While Bengaluru has traditionally grown on the back of strong commercial development, the city is expected to grow with government’s attempt to promote industrial ventures in the outskirts, by making amendments in Article 109 of the Land Reform Act, 1961.  Additionally, reduction of stamp duty from 5% to 2% for new homes costing less than Rs.20 lakhs is expected to have a positive impact on demand in the city’s outskirts.

Commenting on the PropIndex, Sudhir Pai, CEO, Magicbricks, said, “The Government is taking stringent measures to contain the Covid-19 outbreak, but the long-term impact on property market is uncertain, and yet to be assessed. But it seems that the consumer interest has not tapered off. There is a pent-up demand for ready-to-move in properties as our data suggests that the 80% of searches are happening in this segment and the rest for under-construction.”

Owing to the employment opportunities, affordability and airport connectivity, Whitefield, Sarjapur Road, Bellary Road and Electronic City continue to be the top-4 micro markets in the city.

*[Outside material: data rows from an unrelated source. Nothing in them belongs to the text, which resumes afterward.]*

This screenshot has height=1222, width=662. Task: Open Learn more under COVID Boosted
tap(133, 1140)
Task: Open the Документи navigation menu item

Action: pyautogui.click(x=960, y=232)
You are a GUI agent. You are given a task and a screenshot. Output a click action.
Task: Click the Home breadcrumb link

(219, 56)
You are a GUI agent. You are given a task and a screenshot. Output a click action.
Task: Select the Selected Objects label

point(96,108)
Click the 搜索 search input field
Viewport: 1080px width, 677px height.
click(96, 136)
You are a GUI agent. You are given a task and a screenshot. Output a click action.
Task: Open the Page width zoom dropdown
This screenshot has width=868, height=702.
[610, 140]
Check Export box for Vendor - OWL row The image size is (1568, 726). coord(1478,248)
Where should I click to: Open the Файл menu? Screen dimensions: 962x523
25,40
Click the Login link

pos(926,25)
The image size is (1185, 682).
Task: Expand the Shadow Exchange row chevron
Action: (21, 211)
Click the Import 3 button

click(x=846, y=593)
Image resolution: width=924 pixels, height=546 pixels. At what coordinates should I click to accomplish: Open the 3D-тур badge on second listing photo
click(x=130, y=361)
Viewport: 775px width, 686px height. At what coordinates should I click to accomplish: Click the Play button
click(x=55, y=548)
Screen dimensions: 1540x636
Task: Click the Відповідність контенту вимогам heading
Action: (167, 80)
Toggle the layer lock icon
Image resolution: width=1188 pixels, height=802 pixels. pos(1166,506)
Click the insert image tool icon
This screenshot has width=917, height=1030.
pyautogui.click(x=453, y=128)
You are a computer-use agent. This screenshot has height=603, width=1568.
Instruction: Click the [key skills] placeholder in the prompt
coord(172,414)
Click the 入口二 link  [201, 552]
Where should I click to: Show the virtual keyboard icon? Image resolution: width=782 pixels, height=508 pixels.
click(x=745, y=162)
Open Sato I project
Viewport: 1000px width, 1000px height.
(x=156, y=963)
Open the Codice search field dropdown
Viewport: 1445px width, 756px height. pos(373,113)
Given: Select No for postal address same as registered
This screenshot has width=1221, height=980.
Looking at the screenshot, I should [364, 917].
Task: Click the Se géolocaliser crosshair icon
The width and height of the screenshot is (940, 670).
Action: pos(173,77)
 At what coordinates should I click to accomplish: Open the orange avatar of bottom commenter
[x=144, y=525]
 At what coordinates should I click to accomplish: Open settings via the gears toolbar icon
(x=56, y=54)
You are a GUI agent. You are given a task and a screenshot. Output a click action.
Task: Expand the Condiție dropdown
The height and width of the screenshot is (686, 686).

Posh localities such as Indira Nagar and Malleshwaram experienced a dip in consumer preferences that fall in the segment higher than Rs.7,000/sqft.

According to Magicbricks’ PropIndex, the residential sector was primarily being driven by three critical factors:

·         Residential market was positively impacted by the robust commercial real estate growth in the city

·         The construction of Phase II and Phase III metro stations has increased the development of plots in the peripheral localities of Bengaluru

·         Upcoming Peripheral Ring Road connecting Tumkur Road and Hosur Road through Kempegowda International Airport and Old Madras Road to support residential development in the surrounding localities

However, it will be interesting to see how these factors play out as the market recovers from the outbreak of COVID-19 and the ensuing national lockdown.

As things return to normalcy, Magicbricks Research foresees the next two years to be crucial for the residential segment, as most of the stuck projects are likely to get completed with the help of the Rs.250 billion bailout fund. At the same time, completion of major metro lines should ease connectivity between peripheral and commercial areas, opening the next phase of growth. At last, it’s imperative for the sector to withstand these testing times and come out more robust and well prepared, once the COVID-19 situation gets better.